A Student Review of A Royal Affair
By Eriona Peci
A Royal Affair could be regarded by some viewers as a history lesson on Danish royalty. However, the film is much more than that. The plot is centred on the corrupt Danish court of the 18th century. Mad King Charles VII, portrayed by Mikkel Folsgaard, marries the beautiful 16-year-old English Princess, Caroline Mathilde. Queen Caroline moves to Denmark and her life quickly becomes horrid. Even after Charles fathers Caroline’s son, he prefers to spend more time with his dog and act like a petulant child.
It becomes obvious to moviegoers that Charles is a puppet for the evil Danish council that favors the rich and exploits the poor. The power lies with the affluent, not to the King.
However, it all changes when Charles needs a doctor. Here enters German physician Dr. Johann Friedrich Struensee, an Enlightenment thinker. Once Charles befriends Struensee, the politics take a drastic turn towards Enlightened thought.
The change creates a certain animosity between the people of the Court. This hatred grows to the point beyond repair.
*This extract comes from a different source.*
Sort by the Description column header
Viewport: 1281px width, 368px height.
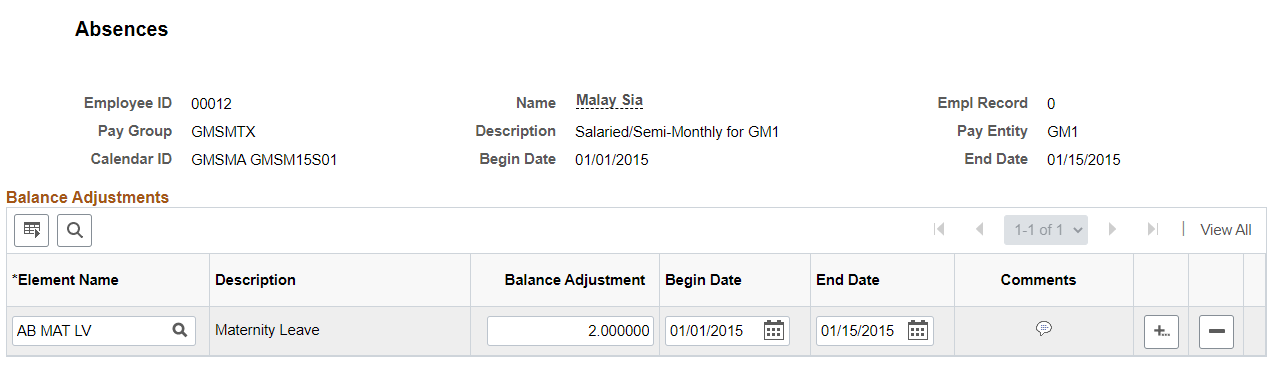[x=255, y=280]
Furthermore, romantic drama ensues between the King, his queen, and his doctor.
The raw acting, the elaborate costume design, the script, and the cinematography are what make this film different from every other generic period piece.
Mads Mikkelsen’s performance as the German doctor is what is to be expected from such a great actor. The raw emotion coming from Mikkelsen during certain scenes really helps the audience picture Struensee’s experience.
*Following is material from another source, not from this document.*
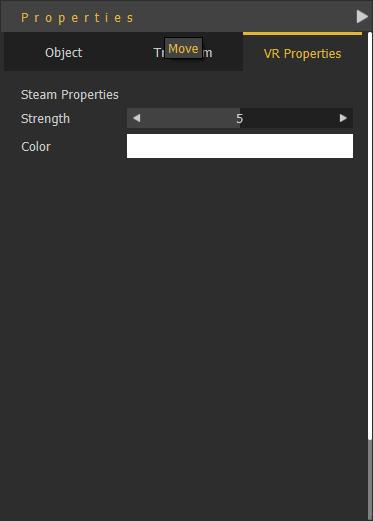Click the lighter filled part of Strength slider

tap(188, 118)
However, Mikkel Boe Folsgaard, portrayal of King Charles VII stole the entire show. Mikkel manages to play a lunatic trying to act sane. Furthermore, he is able to make his character pitiful, even after the audience witnesses the horrible acts he as committed.
To portray a character with so many conflicted emotions takes skill: Oscar-worthy skill. Folsgaard has already won this year’s Silver Bear for Best Male Actor at the Berlin Film Festival for his performance.
A Royal Affair also won the Silver Bear for Best Script. Denmark seems to have put immense faith in this film, making A Royal Affair their official submission for the Foreign Language Film Category of the 85th Academy Awards.